Entertainment Investigation #4

Music Time

10 X 10 X 12

acrylic and ink on paper and cardboard with wire

In this piece, I was trying to explore early phonograph record players and their design, while in the whole of this sustained investigation I wanted to explore the way that media and entertainment have changed over time. In this piece, I focused on emulating the wooden body of a phonograph record player while leaving the wire bell ethereal and light, hanging above the body. Of the four pieces, this one focuses the most heavily on the entertainment side of media, with music and perhaps a recorded play played on these early phonographs. I think that this piece is very interesting because it captures something that revolutionized the way music was performed and written and was the first time that someone living in the middle of nowhere had access to an orchestra right there in their home. The phonograph, to me, is a symbol of the music industry, the beginning of music becoming something people bought, like how movies changed the way that actors worked. The phonograph made music more accessible, but at the same time there was no longer the intimacy between performer and audience member that there was with a live audience, and I find that fascinating.
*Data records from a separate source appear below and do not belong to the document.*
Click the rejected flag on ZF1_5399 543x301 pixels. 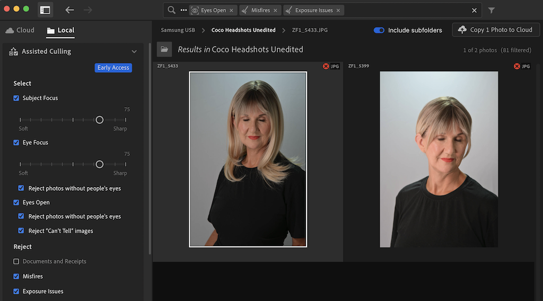517,66
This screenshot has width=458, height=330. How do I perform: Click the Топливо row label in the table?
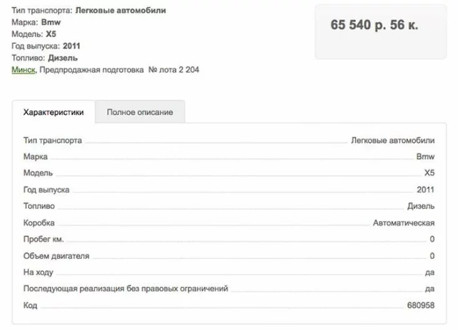pyautogui.click(x=39, y=206)
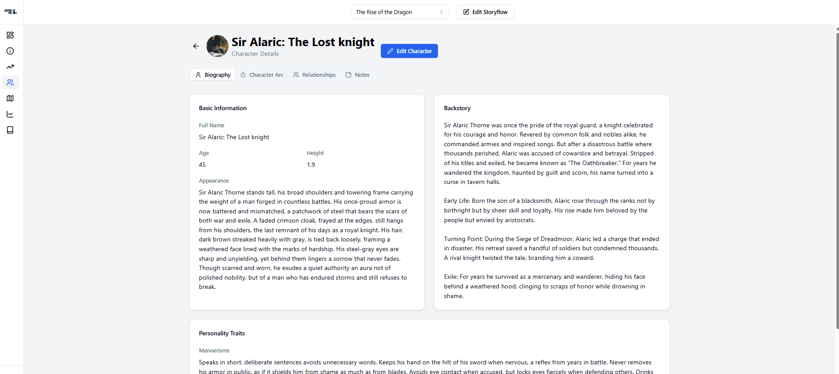Screen dimensions: 839x374
Task: Click the Backstory card heading
Action: [x=457, y=108]
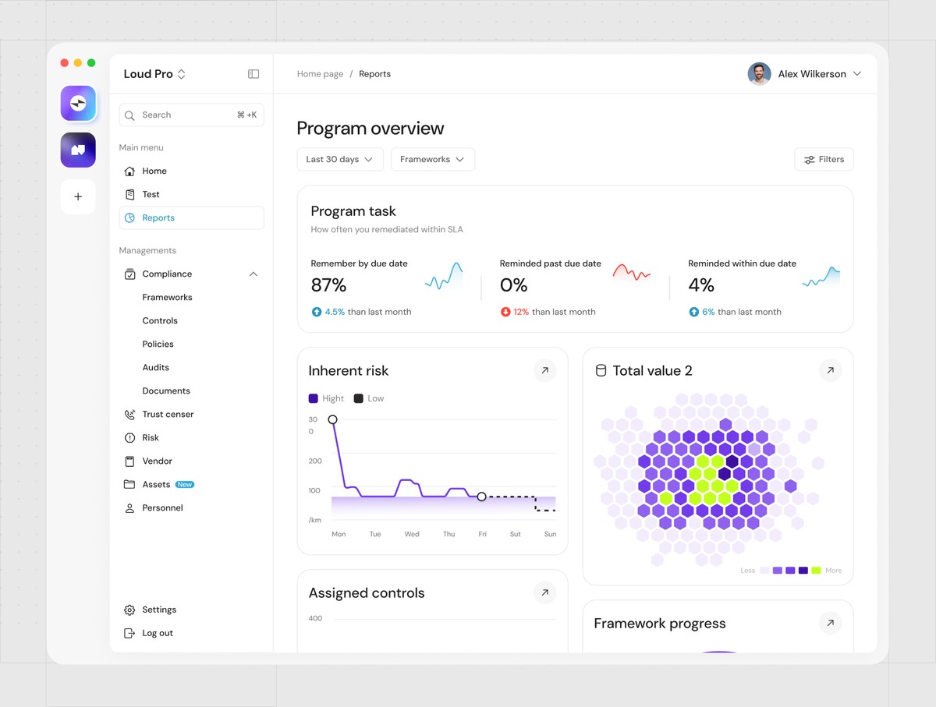Screen dimensions: 936x707
Task: Select Policies under Compliance
Action: click(158, 344)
To create this piece I used skills I had practiced in my other pieces, namely construction with paper and wire. I first used cardboard and glue to make the base of the phonograph, before spray painting it in an attempt to create a white surface to paint. The spraypaint was unsuccessful so I then paper mâche'd over the box in order to create a good surface to paint on. I used acrylic paints to paint the box, wire to create the bell, and paper and ink to create the record.

This piece did not change too much while I made it. It was based upon a few preliminary sketches I didn't deviate from them all that much. I did originally want to make the base of the phonograph out of paper, but switched to cardboard because it was sturdier.